Este último ilícito não é, por norma, facilmente demonstrável em julgamento, sobretudo por, muitas vezes, não ser possível identificar uma estrutura criada propositadamente para a prática dos crimes. Mas, para o tribunal, neste caso "não existiu esse obstáculo".
"Os Hells Angels têm uma estrutura definida, estão organizados em 'chapters' [células], que pretendem ter domínio territorial do espaço. Há uma imposição coativa de regras que eles próprios criam e é aqui que entramos na atividade criminosa da dita associação de motociclistas [...] Trata-se de uma associação criminosa pela utilização de violência para impor essas regras", sustentou, na leitura do acórdão, a juíza-presidente.
"Que associação lícita se autodefine como fora da lei e que associação lícita tem um fundo para apoiar famílias de membros que se encontrem presos [por atos] em nome do clube? [...] Que associação lícita tem condecorações criadas para premiar atos de violência contra a autoridade exercidos em nome do clube?", questionou Sara Pina Cabral.
Mário Machado indemnizado
Além das penas de prisão, alguns dos arguidos foram ainda condenados a indemnizar num total de quase 165 mil euros os ofendidos. Dez mil serão para Mário Machado.
Para o coletivo de juízes, não há dúvidas de que o então líder da Nova Ordem Social era "o alvo principal" dos Hells Angels e que "só não foi morto porque não calhou", frisando que não terá causado "estranheza" aos elementos dos Bandidos MC o interesse de Mário Machado em associar-se ao grupo, apesar de não ser motard.
"[É conhecida] a ligação dos Bandidos MC a grupos de extrema-direita e, como é do conhecimento geral, Mário Machado encabeçou ao longo dos anos vários movimentos dessa linha doutrinária", apontou Sara Pina Cabral.
"Mensagem clara dos tribunais"
À saída da sala de audiências - instalada num espaço multiusos em Camarate, Loures, por razões de segurança e de falta de espaço no Tribunal de Loures -, o advogado de Mário Machado congratulou-se com o acórdão proferido esta quinta-feira.
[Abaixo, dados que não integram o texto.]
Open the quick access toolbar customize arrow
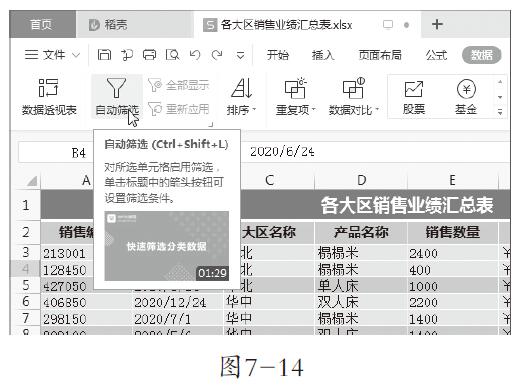The width and height of the screenshot is (520, 388). tap(240, 55)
"Isto é uma mensagem clara dos tribunais este tipo de grupos motards têm de funcionar dentro da linha. Se não funcionarem, são considerados associações criminosas, como foi o caso, e os seus membros poderão ter consequências realmente graves", afirmou José Manuel Castro.
Já o mandatário de alguns dos arguidos, Aníbal Pinto, criticou a referência por parte da juíza-presidente a artigos publicados fora de Portugal e a uma série sobre os Hells Angels em exibição no serviço de streaming Netflix.
"Fiquei com a convicção de que há decisões baseadas em factos passados no estrangeiro, mas esses não podem ser imputados a quem não praticou os factos passados no estrangeiro", afirmou, antecipando já a interposição de recursos do acórdão do Tribunal Criminal de Loures para o Tribunal da Relação de Lisboa.
Na leitura da decisão, estiveram presente apenas 19 dos 87 arguidos, que vão continuar a aguardar o desenrolar do processo em liberdade, sujeitos a termo de identidade e residência. O julgamento começou em setembro de 2021.